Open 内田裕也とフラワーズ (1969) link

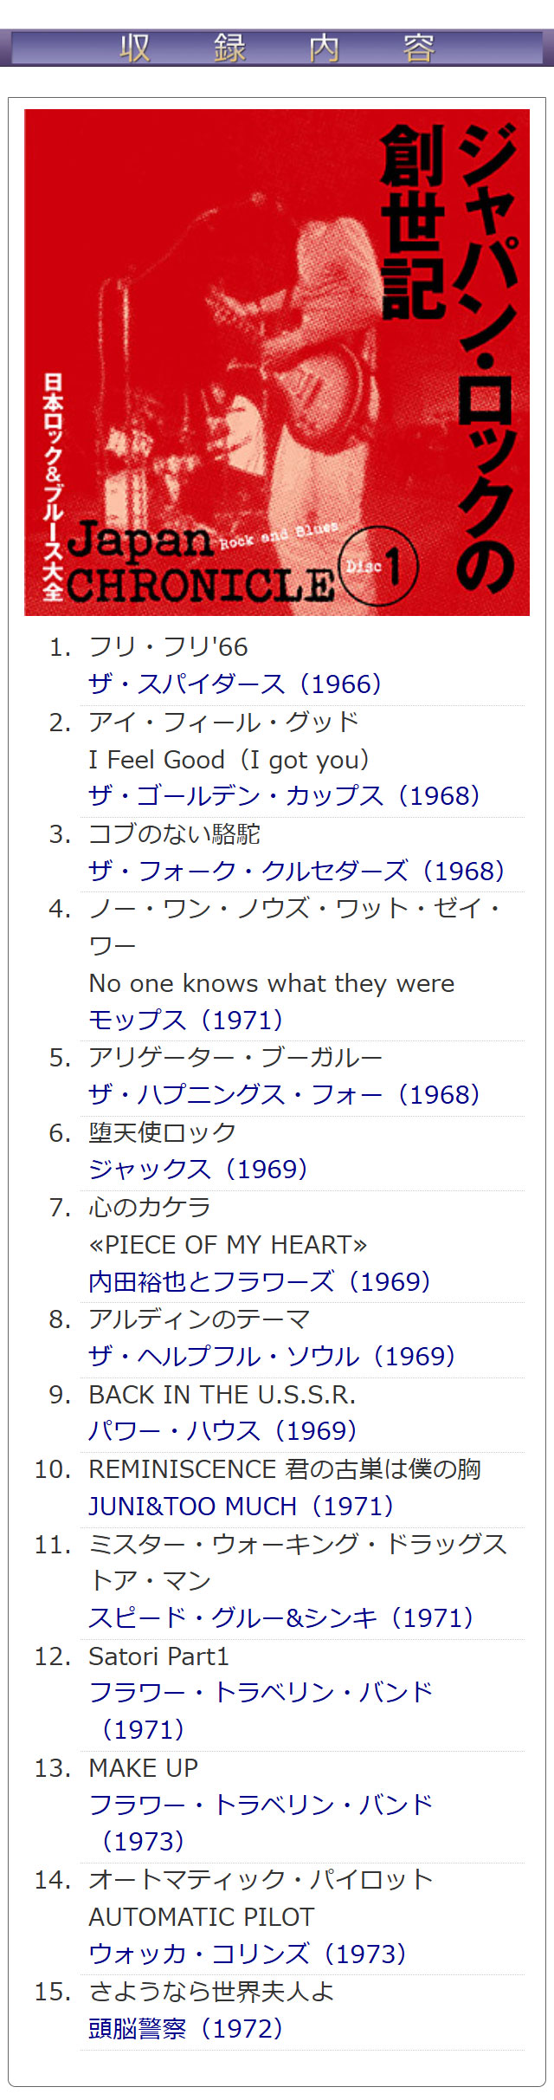point(260,1281)
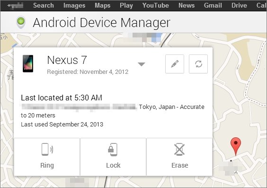Go to Maps from the top bar
Image resolution: width=267 pixels, height=188 pixels.
point(103,6)
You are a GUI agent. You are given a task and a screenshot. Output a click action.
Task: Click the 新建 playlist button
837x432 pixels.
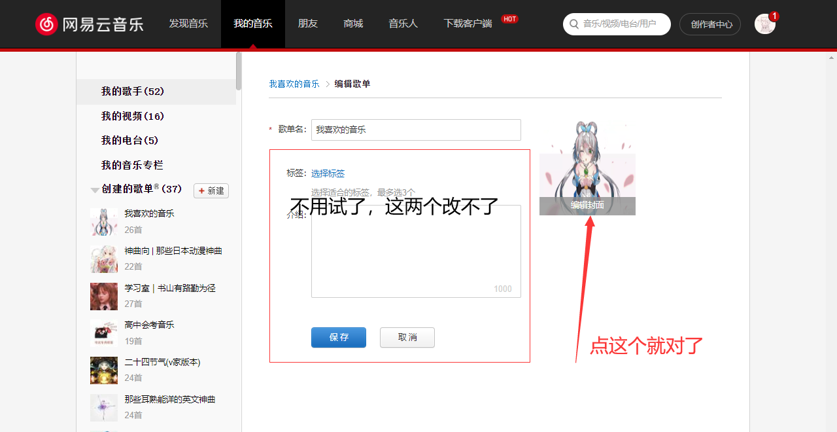(x=211, y=190)
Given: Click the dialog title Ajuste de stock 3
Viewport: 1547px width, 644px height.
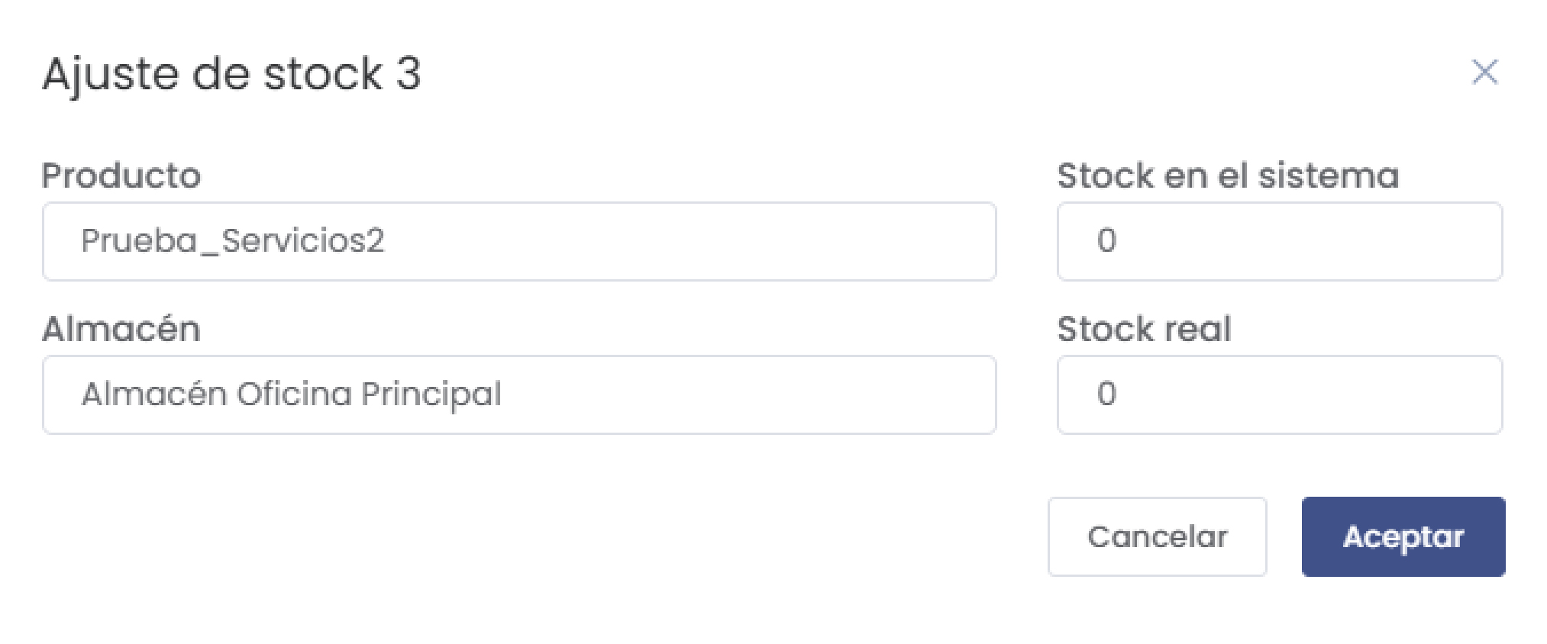Looking at the screenshot, I should tap(231, 74).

------------------------------------

**Work required:** All entries need to be duplicated exactly, apart from the images.

**Output of the task:**
Open 内田裕也とフラワーズ (1969) link

point(260,1281)
Go to Maps from the top bar
Image resolution: width=267 pixels, height=188 pixels.
point(103,6)
You are a GUI agent. You are given a task and a screenshot. Output a click action.
Task: Click the 新建 playlist button
837x432 pixels.
(x=211, y=190)
Given: Click the dialog title Ajuste de stock 3
Viewport: 1547px width, 644px height.
Looking at the screenshot, I should tap(231, 74).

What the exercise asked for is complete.